Esas No: 2012/3813
Karar No: 2012/6526
Karar Tarihi: 07.11.2012
Yargıtay 23. Hukuk Dairesi 2012/3813 Esas 2012/6526 Karar Sayılı İlamı
"İçtihat Metni"
MAHKEMESİ :Sulh Hukuk Mahkemesi
Taraflar arasındaki alacak davasının yapılan yargılaması sonunda ilamda yazılı nedenlerden dolayı davanın kabulüne yönelik olarak verilen hükmün süresi içinde davalı vekilince temyiz edilmesi üzerine dosya incelendi, gereği konuşulup düşünüldü.
-K A R A R-
Davacı vekili, davalının davacı kooperatifin ortağı olduğunu, ortaklığı tüm hak ve yükümlülükleri ile birlikte dava dışı ...."den devraldığını,...."in de ortaklığı ...."tan devraldığını, genel kurullarda alınan kararlarla geç ödemelere aylık %5 gecikme faizi alındığını, davalının seleflerinin aidatları zamanında ödememesi nedeniyle 2005 yılı Haziran ayı ile 2006 yılı Aralık ayı arasında 7.103,00 TL gecikme zammı borcu doğduğunu, bu borçtan halihazırda ortak bulunan davalının sorumlu olduğunu ileri sürerek, 7.103,00 TL gecikme zammı alacağının davalının temerrüde düştüğü 01.09.2010 tarihinden itibaren işleyecek yasal faizi ile tahsilini talep ve dava etmiştir.
Davalı vekili, davanın müvekkiline yöneltilmesinin hatalı olduğunu, davanın dava dilekçesinde adı geçen Hazım ve Halil"e yöneltilmesi gerektiğini, ayrıca alacağın zamanaşımına uğradığını savunarak, davanın öncelikle husumetten reddini, bu kabul edilmez ise zamanaşımından reddine karar verilmesini istemiştir.

→ **Veri Alıntısı**
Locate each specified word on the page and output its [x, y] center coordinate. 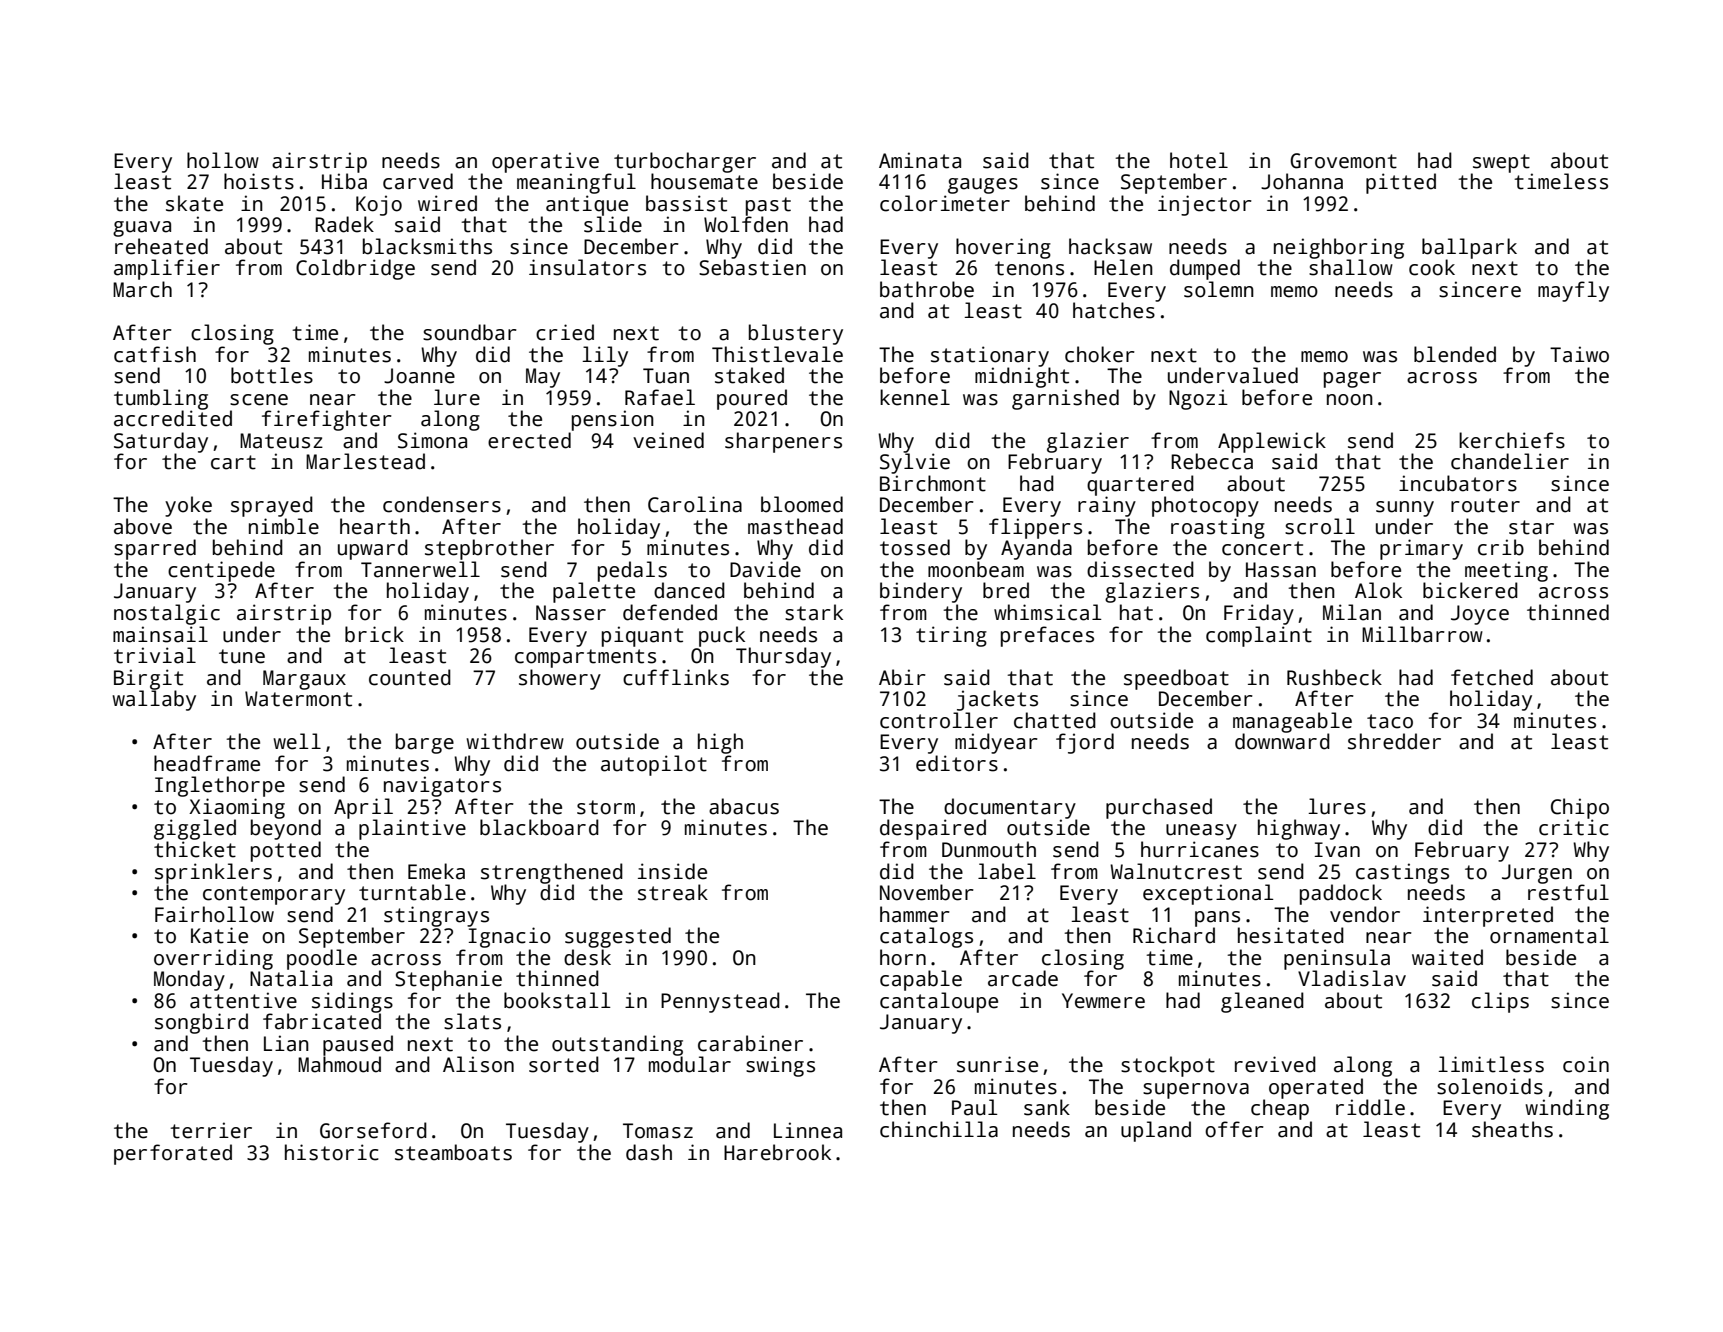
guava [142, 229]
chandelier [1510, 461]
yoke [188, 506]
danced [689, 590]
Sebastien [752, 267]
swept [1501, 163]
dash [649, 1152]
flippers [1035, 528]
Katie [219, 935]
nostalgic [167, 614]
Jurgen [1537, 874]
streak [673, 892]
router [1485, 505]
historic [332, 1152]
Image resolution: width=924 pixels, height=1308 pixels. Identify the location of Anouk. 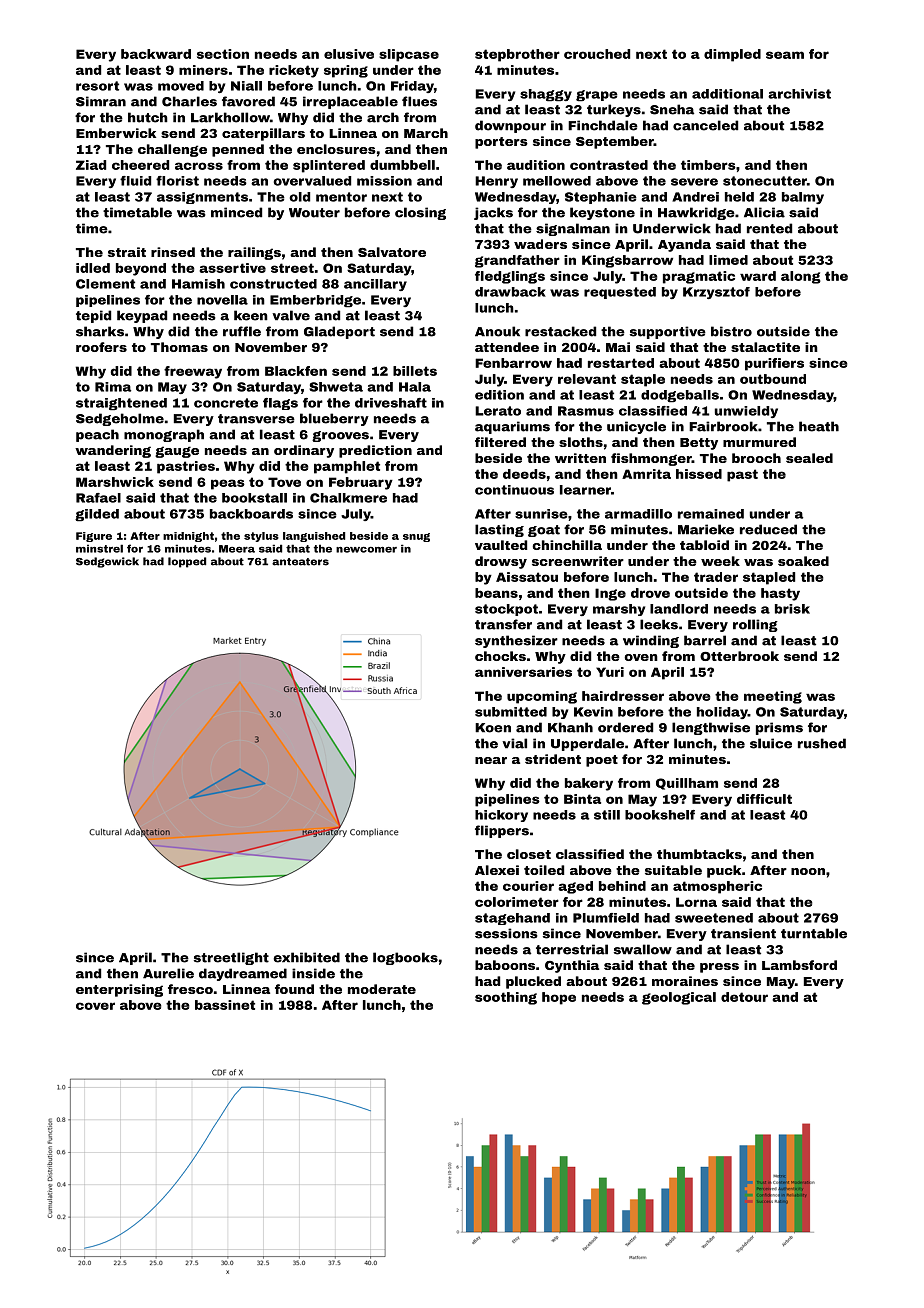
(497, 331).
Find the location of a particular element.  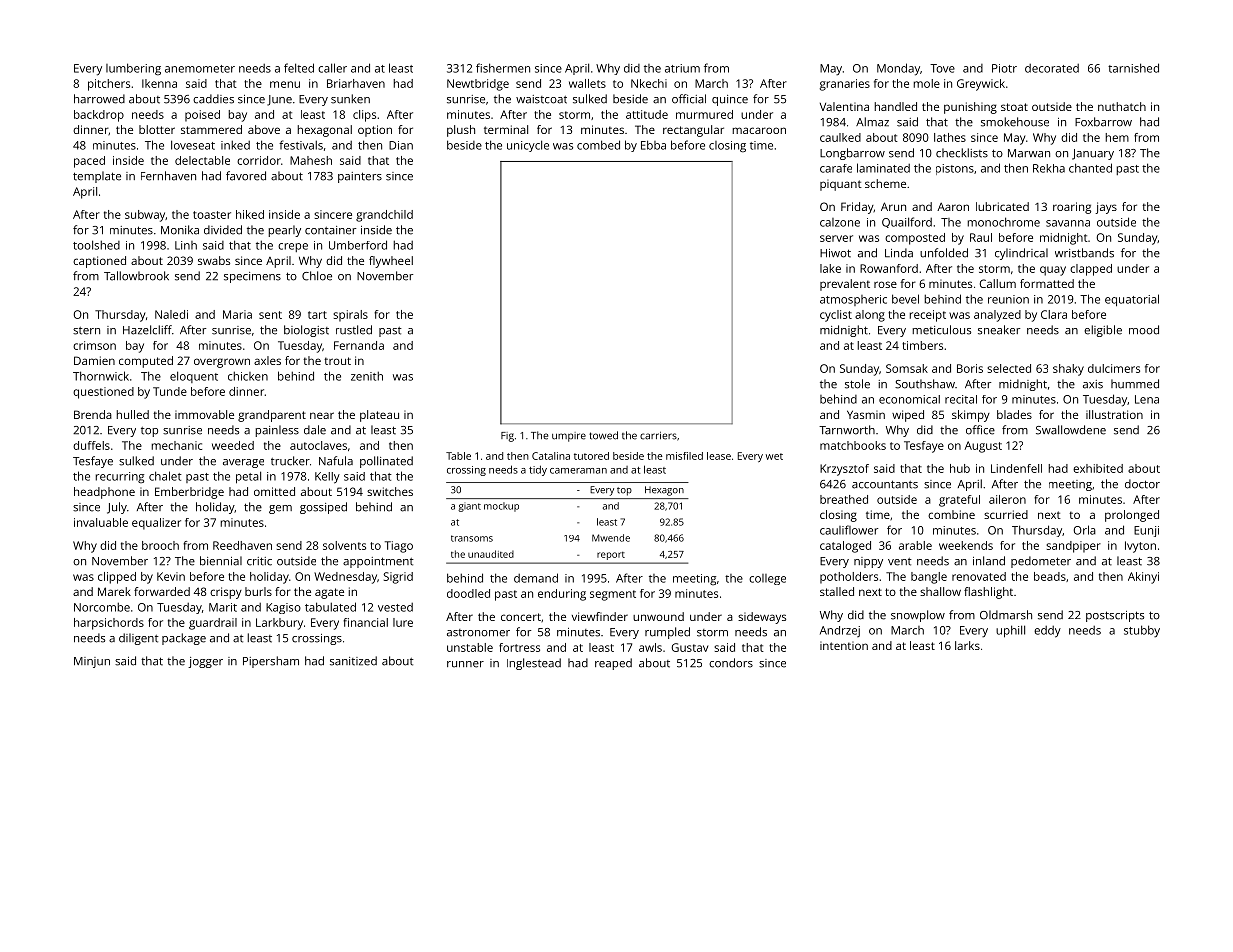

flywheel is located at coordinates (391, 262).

* * *

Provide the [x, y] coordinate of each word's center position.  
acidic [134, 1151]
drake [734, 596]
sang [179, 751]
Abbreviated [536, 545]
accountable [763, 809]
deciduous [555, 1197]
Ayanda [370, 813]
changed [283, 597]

→ **Yazılı Görev**
Yargıtay kararından bir bölümü harfi harfine aktarın: "Esas No: 2012/3813" sözlerinin geçtiği yerden başlayın ve "gereği konuşulup düşünüldü." sözlerinden sonra durun.

→ **Yazılı Cevap**
Esas No: 2012/3813
Karar No: 2012/6526
Karar Tarihi: 07.11.2012
Yargıtay 23. Hukuk Dairesi 2012/3813 Esas 2012/6526 Karar Sayılı İlamı
"İçtihat Metni"
MAHKEMESİ :Sulh Hukuk Mahkemesi
Taraflar arasındaki alacak davasının yapılan yargılaması sonunda ilamda yazılı nedenlerden dolayı davanın kabulüne yönelik olarak verilen hükmün süresi içinde davalı vekilince temyiz edilmesi üzerine dosya incelendi, gereği konuşulup düşünüldü.